Your task:
Rewrite the entries between the line containing "The height and" and the line containing "Screen dimensions: 1082x512 (x=1072, y=343)", inclusive, and switch "sidebar" to "navigation panel" while leaving everything else as it is.

* Start Records provided *

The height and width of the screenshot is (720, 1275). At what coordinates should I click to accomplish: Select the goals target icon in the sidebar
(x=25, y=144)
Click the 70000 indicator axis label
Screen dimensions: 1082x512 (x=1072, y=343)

* End Records provided *
* Start Records provided *

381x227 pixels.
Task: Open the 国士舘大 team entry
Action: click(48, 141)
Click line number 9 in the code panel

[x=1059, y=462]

* End Records provided *

Reply to the task:
The height and width of the screenshot is (720, 1275). At what coordinates should I click to accomplish: Select the goals target icon in the navigation panel
(x=25, y=144)
Click the 70000 indicator axis label
Screen dimensions: 1082x512 (x=1072, y=343)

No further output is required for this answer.